Lie to Me (Pearl Island Trilogy #4)(48)
“I didn’t—” he started, but she was right. He had wanted to see if she would find the new him attractive. “It’s not like that. I’d never treat you that way.”
“But you did!” she shouted. “How dare you pretend you’re different when the only things you care about are getting laid and getting your necklace back. You may have gotten the first, but you’ll get the necklace over my dead body.” Turning away, she raised the sketchpad over her head.
“No!” He lunged for it, his body colliding with hers just as her arm started to move. She stumbled as the sketchpad left her hand, its pages fluttering as it flew through the air. He rushed past her, trying to grab it. A gust of wind caught it, propelling it farther out into the cove than it could have gone on its own. He lunged in desperation to save that piece of his life’s work.
The pier suddenly vanished under his feet. He felt himself falling as a wave surged up, snatching the sketch pad from the air. Terror seized him as he hit the water and sank.
Chapter 13
Chloe stared in shock as Luc’s body, fully clothed, vanished into the churning water. Lightning cracked through the air as the first fat drops of rain reached the island. Luc’s head popped back up, his hands pawing frantically as he sucked in air and slipped back under.
Oh, dear God. He couldn’t swim!
Kicking off her shoes and ripping off her shirt, she dove in after him. Aiming straight for the spot where he’d gone under, she collided with him on entry, sparing her from having to search. Going by feel, she tried to get a hold on the collar of his shirt. Before she could, his arms closed about her, clamping her arms to her sides.
She wiggled to break his hold, but couldn’t. In the struggle, she lost her sense of direction. Opening her eyes stung like hell, but she got her bearings and kicked in an effort to propel them upward. Try as she might, they made no progress.
She twisted and turned, but couldn’t get free. Her lungs started to burn for air.

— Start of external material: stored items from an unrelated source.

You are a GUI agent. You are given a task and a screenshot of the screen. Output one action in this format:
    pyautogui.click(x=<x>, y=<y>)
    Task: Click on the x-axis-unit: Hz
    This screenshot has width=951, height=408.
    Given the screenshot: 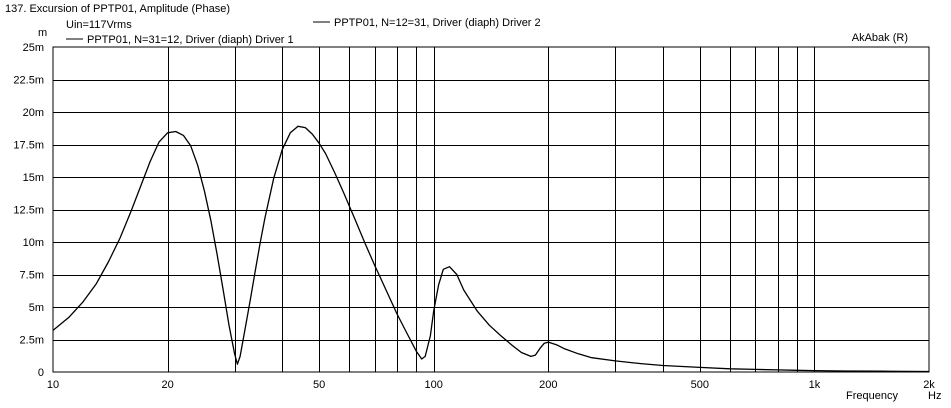 What is the action you would take?
    pyautogui.click(x=934, y=396)
    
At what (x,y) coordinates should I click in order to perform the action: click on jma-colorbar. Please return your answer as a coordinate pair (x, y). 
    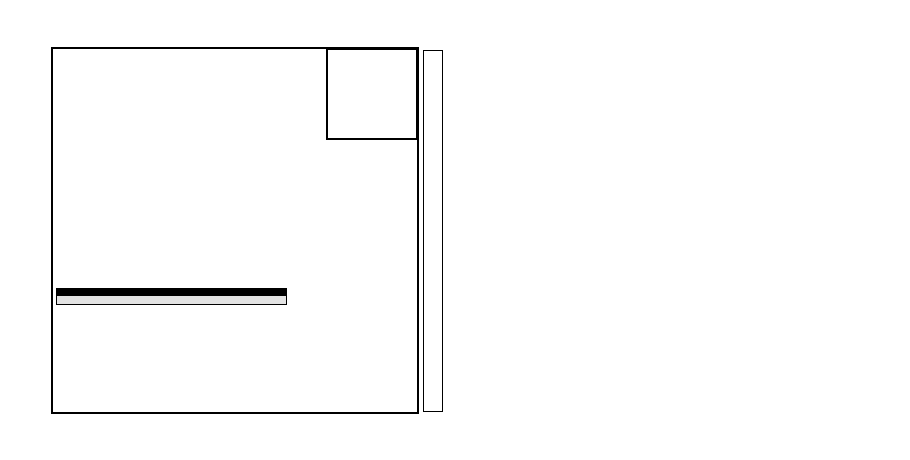
    Looking at the image, I should click on (433, 231).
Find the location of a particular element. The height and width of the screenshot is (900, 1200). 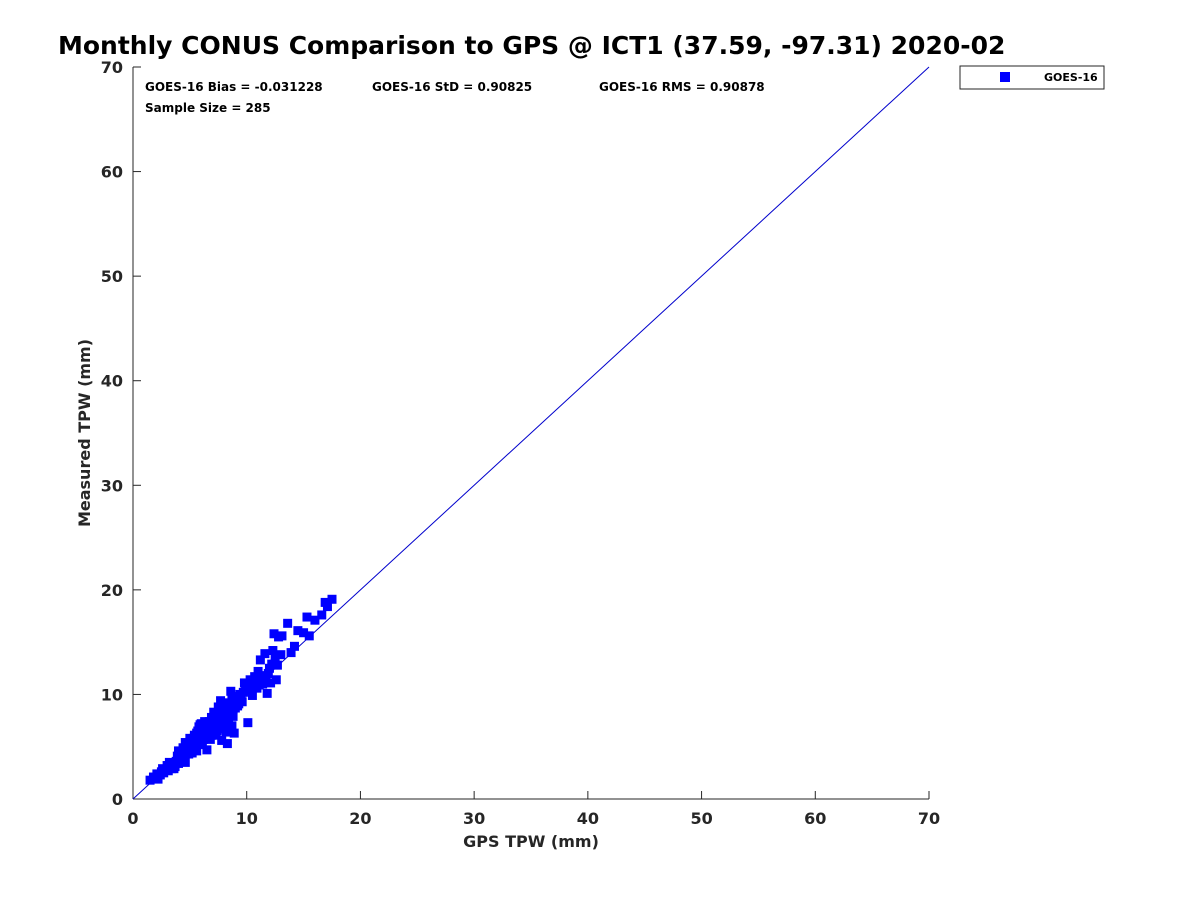

y-tick-label: 40 is located at coordinates (112, 382).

Frantic, she worked her knees up between them and pushed until she broke his hold.
Kicking at him, she managed to avoid his grasping hands long enough to get behind him and grab his shirt collar. Swimming harder than she’d ever swam in her life, she dragged him upward. They broke the surface, both of them gasping for air. Waves and rain slapped her face, nearly blinding her. Choking, Luc twisted, reaching for her.
To keep from getting trapped in his grip a second time, she wrapped an arm around his neck, bringing his back against the front of her. He thrashed, clawing at her arm.
“Stop fighting me,” she shouted near his ear. “I’ve got you.”
He continued to thrash and choke as she swam, one-armed and backward, in the direction of the pier. When she didn’t reach it in a few strokes, she glanced behind her and wanted to curse. She’d mistakenly aimed for the beach, a much longer distance and far more dangerous with the storm tide, but she’d already taken them too far to change course now.
With his legs hampering her kicks, and her one free arm already burning, she felt a stab of fear. A few more hard strokes had her muscles screaming as she battled both the waves and Luc.
“Luc, relax!” she pleaded desperately. “Let me do the swimming.”
Thankfully, his struggles slowed. He didn’t relax, but at least he stopped fighting her. One stroke at a time, she got them close enough to the shore to be almost free of the undertow.
“We made it,” she told him, panting in relief. “You can stand.”
They stood in water that came to her waist and his hips. The tide tried to pull them back out. With Luc struggling to breathe, she wrapped her arms around him to help him. Together, they slogged their way through the surging current and crashing waves until they reached the rain-soaked beach.
He dropped to his hands and knees, coughing hard.
The rain pounded down on both of them as she knelt beside him, her hand on his heaving back. “Relax. Try to breathe slowly.”
“My sketchpad,” he gasped. “Save my sketchpad.”
Glancing over her shoulder at the waves crashing against the shore beneath a stormy sky, she saw no sign of it. A strange grief welled up inside her, despite her earlier fury. “I’m so sorry,” she told him. “It’s gone.”
“Damn you,” he ground out. Turning his head sideways, he glared at her as if he hated her. “You destroyed my sketchpad.”
“I didn’t,” she insisted.
“You threw it in the water!”
“No,” she told him, conflicting emotions gripping her chest. “I didn’t.”
“I saw you throw it!” He turned so he sat in the sand facing her, soaked with seawater and rain. “How can you say you didn’t?”
“I was only going to throw it down.”
“Then how the hell do you explain that?” He flung an arm toward the cove.
“You ran into me,” she insisted, anger returning as she remembered why she’d wanted to throw it.
“You’re saying it’s my fault?” He rose to his feet, took a few stumbling steps toward the water, then stopped. His body shivered as if from cold. Far more cold than a spring storm warranted. “God damn it!” He kicked at the hard-packed sand near the water’s edge. Another shiver racked his body. His eyes as furious as the storm, he whirled back to her. “I will never forgive you for this. Ever!”